Some analysts think that the current credit crisis is not much more than a tempest in a teapot - a large teapot, to be sure, but a teapot nonetheless. They call it a "crisis of confidence", as if all that is missing to make things right is the belief that it will be all right, i.e. the financial engineer's version of "all you have to fear is fear itself". This type of crisis may be a step up in urgency from "a simple re-pricing of risk", as Mr. Secretary Paulson so cleverly undersates it, but the warning light is supposedly still a pale yellow.

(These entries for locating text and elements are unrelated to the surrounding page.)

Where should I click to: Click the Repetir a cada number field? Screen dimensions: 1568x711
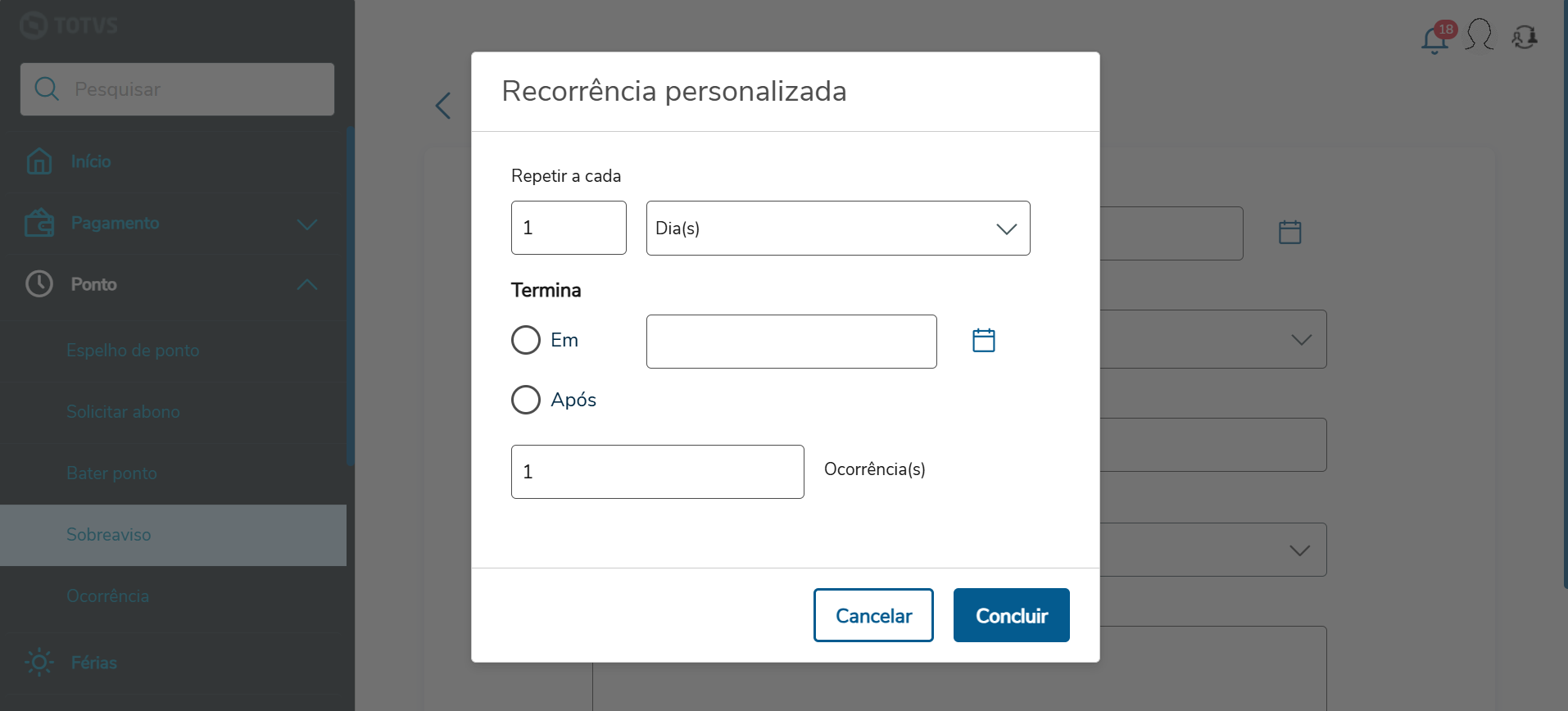569,228
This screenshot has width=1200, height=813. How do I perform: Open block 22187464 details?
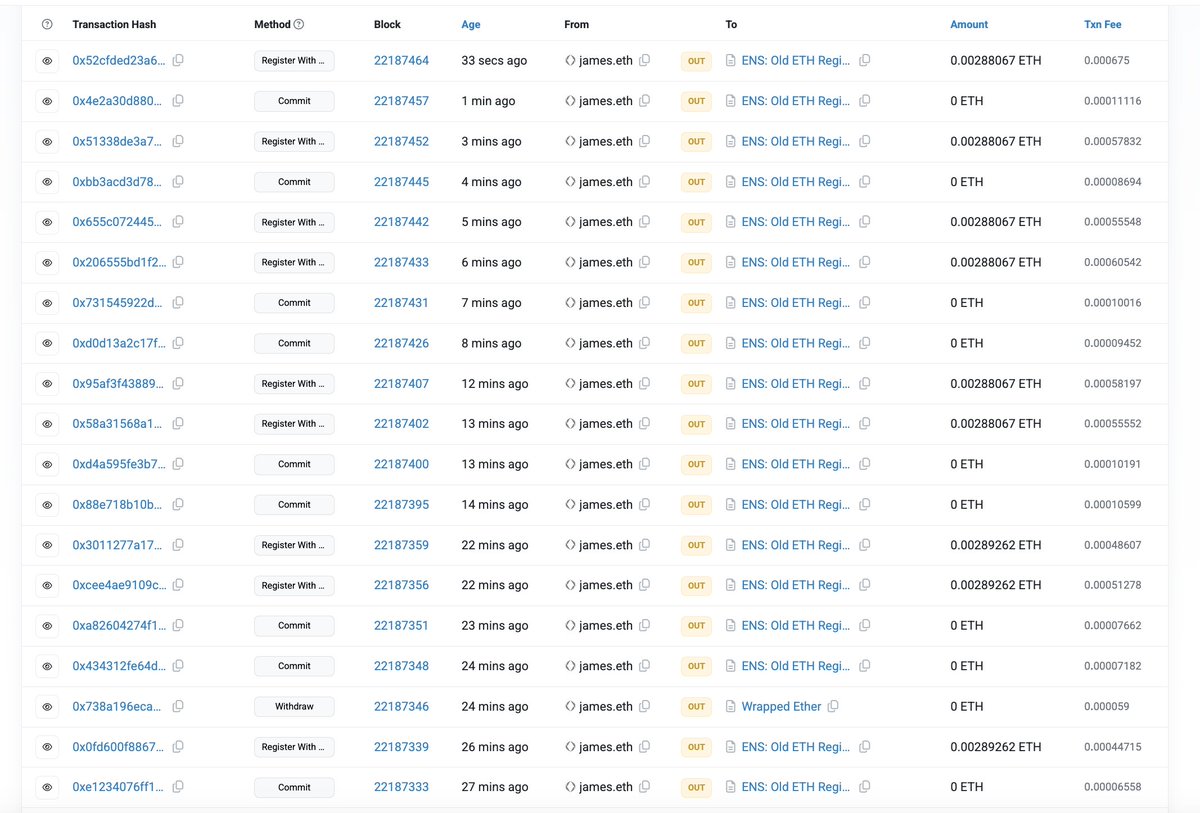click(x=401, y=60)
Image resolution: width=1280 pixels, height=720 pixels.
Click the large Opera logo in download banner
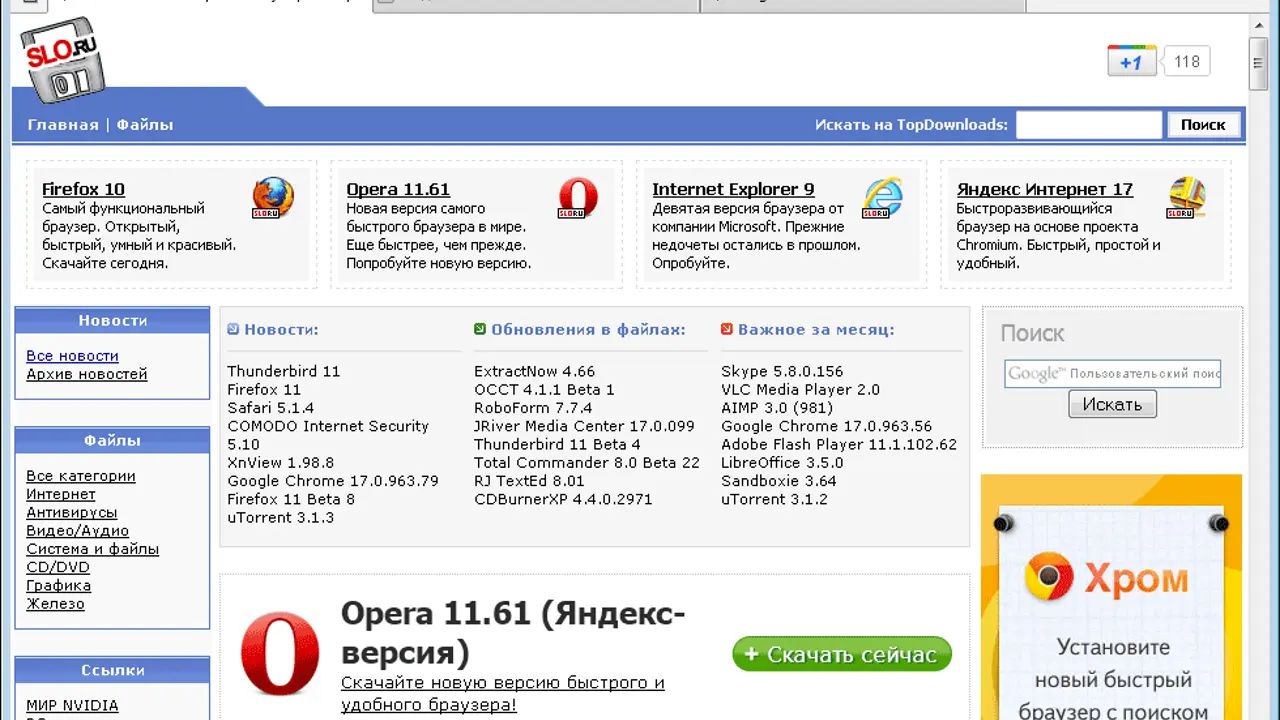pos(280,654)
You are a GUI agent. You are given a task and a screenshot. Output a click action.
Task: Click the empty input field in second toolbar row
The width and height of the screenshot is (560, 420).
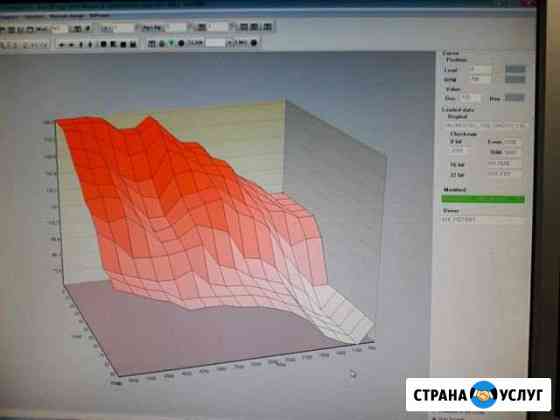pos(215,43)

Overlooking for a moment the simple fact that our credit and asset economy is by definition based on confidence and that such a crisis is therefore nothing to sneeze at, let's observe some other hard facts to dispel the notion of "just a confidence crisis", a wording that implies that all is taking place inside the cerebellums of panicky speculators and can thus be promptly cured by swallowing a Blue Pill of Confidence, also known as Ben & Hankie's Market Virility Enhancer.
Fact A - Record Total Debt
The total amount of debt in the US has reached $46 trillion dollars, or 338% of GDP - an all time record. Choosing 10% as a semi-arbitrary percentage for annual debt service (interest and principal), we see that it translates into 34% of GDP. This huge amount clearly cannot be met from the "income statement" side of the economy and goes straight to the "balance sheet". This means that debt has reached an exponential growth phase connected with pyramiding, or servicing debt by issuing more debt. Some call this a Ponzi scheme and as with all cons, confidence is, indeed, crucial.

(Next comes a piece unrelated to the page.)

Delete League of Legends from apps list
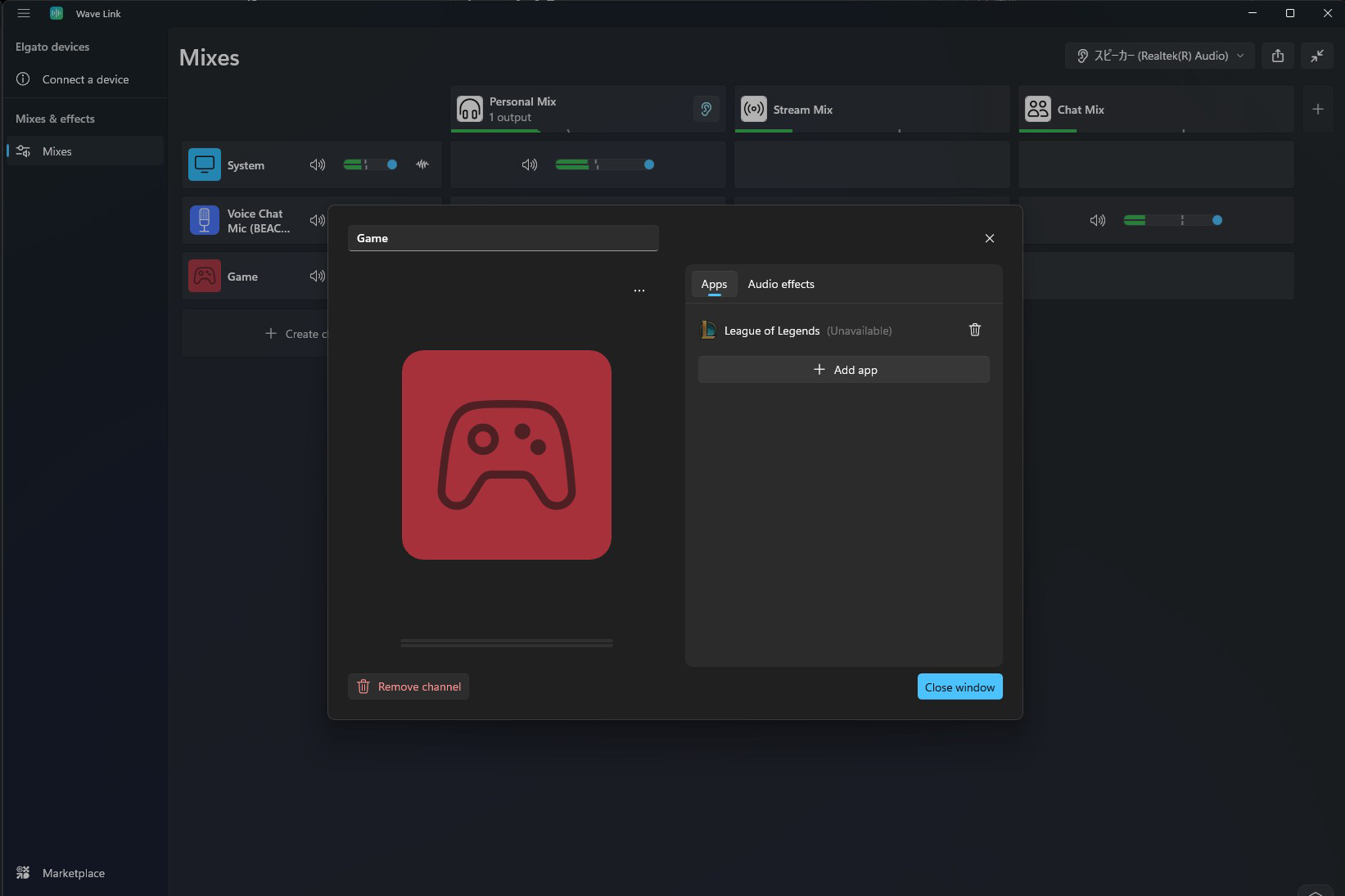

Fact B - Record Debt in The Financial Sector
One third of that total debt, or 110% of GDP, is now debt of the financial sector, up from just 60% 10 years ago. Regular corporate debt has remained steady at ~40% for decades (see previous post of August 18), implying the rapid leveraging of the US economy is channeled towards the purchase of "assets" and the consumption of "services" and imported goods. To put it simply, America has borrowed to its eyes to buy suburban homes and all kinds of financial assets, watch movies and buy imported goods. (A book on the current US economy could be titled "We Also Make Planes").
Fact C - The Fall of Assets
Asset prices are dropping because irrational over-valuation is evaporating, not because some fund manager is lacking the proper levels of testosterone to buy them. For example, real estate prices got way out of hand when speculators jumped in and created the well-known bubble. We can observe the results in the Census data relating to vacant non-seasonal houses that are for-sale-only: in 2Q2007 such vacancies rose to a record 15.6% (see chart below, click to enlarge). Naturally, mortgages packaged into CDO's and other financially engineered permutations are also getting into trouble - not because of some nebulous lack of confidence, but because borrowers can't service the debt and can't sell the houses, either. RealtyTrac just announced that foreclosures jumped 93% from last year.
However, there is an instance where "lack of confidence" is the appropriate term to use, if somewhat mild for what is actually happening: today, Standard and Poor's downgraded the ratings of two mortgage-related funds from AAA to CCC and may cut them further, as they said. If you count the downgrade steps, those are 17 degrees of separation between prince and pauper and they happened in one go. Yes, I would call that a lack of confidence. In spades.